Smart Incident Response with n8n, Prometheus and Lambda

Your server hits 85% CPU at 3 AM from a scheduled backup, and your phone buzzes. You check, see it's nothing urgent, and go back to bed annoyed.

What if your system could check the time, evaluate severity, and decide whether to wake you up? That's what we're building.

Sometimes fix things automatically

The 3-Step Smart Response System

Receive alerts from monitoring
Analyze context - time, severity, business impact
Route intelligently - SMS for emergencies, Slack for business hours

Building It with n8n (Free Tool)

Step 1: Smart Alert Processing

const now = new Date();
const isBusinessHours = now.getUTCHours() >= 9 && now.getUTCHours() < 17;
const severity = alert.labels.severity;

return {
  shouldWakeUp: severity === 'critical' && !isBusinessHours,
  route: isBusinessHours ? 'slack' : (severity === 'critical' ? 'sms' : 'log')
};

Step 2: Smart Routing Rules

Critical + After Hours → SMS
Critical + Business Hours → Slack urgently
Warning → Slack (no urgency)
Info → Log for morning review

Step 3: Auto-Resolution with Lambda from AI-agent decision

AI-agent decision prompt:

Analyze the following Prometheus alert to determine if it should be auto-resolved by restarting the EC2 instance to handle issues like high CPU usage, especially when the team is unavailable.

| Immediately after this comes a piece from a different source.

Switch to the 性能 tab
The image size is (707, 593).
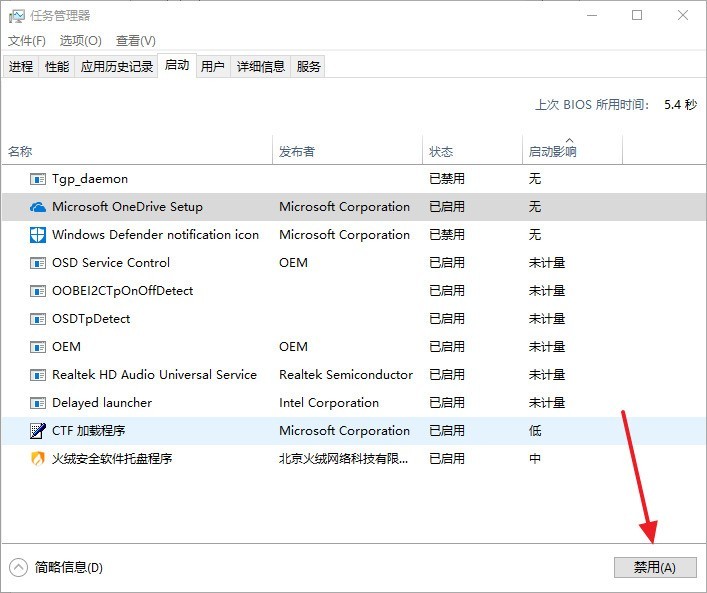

The context is:

- Alert Name: {{ $node["Code"].json["alertname"] }}
- Severity: {{ $node["Code"].json["severity"] }}
- Duration: {{ $node["Code"].json.durationMinutes }} minutes
- Business Hours: {{ $node["Code"].json["isBusinessHours"] }} (true if 9 AM–5 PM UTC, false otherwise)
- Description: {{ $node["Code"].json["description"] }}

Extract the CPU usage (X%) from the description, formatted as: "On <instance> at <alertname>: CPU usage is X%, Memory available is Y%, Swap usage is Z%, Disk I/O is A s, Network received is B MB/s, Latency is C s".

Decide to auto-resolve (restart the EC2 instance) if:
1. CPU usage > 80% AND outside business hours (isBusinessHours is false).
2. CPU usage > 90% AND duration < 5 minutes.
3. Severity is "critical" AND outside business hours (isBusinessHours is false).

Return only the following JSON object, with no additional text, explanations, or markdown:
{
  "shouldAutoResolve": boolean,
  "reason": "Explanation of the reason why this action should or should not be auto-resolved, referencing CPU usage, duration, severity, and business hours if relevant."
}

- If shouldAutoResolve is true, a Lambda function will be triggered to restart the EC2 instance.
- If shouldAutoResolve is false, no restart will occur.
- Keep the reason concise and clear, referencing the specific criteria met or not met.
- If CPU usage cannot be extracted, assume 0% and include it in the reason.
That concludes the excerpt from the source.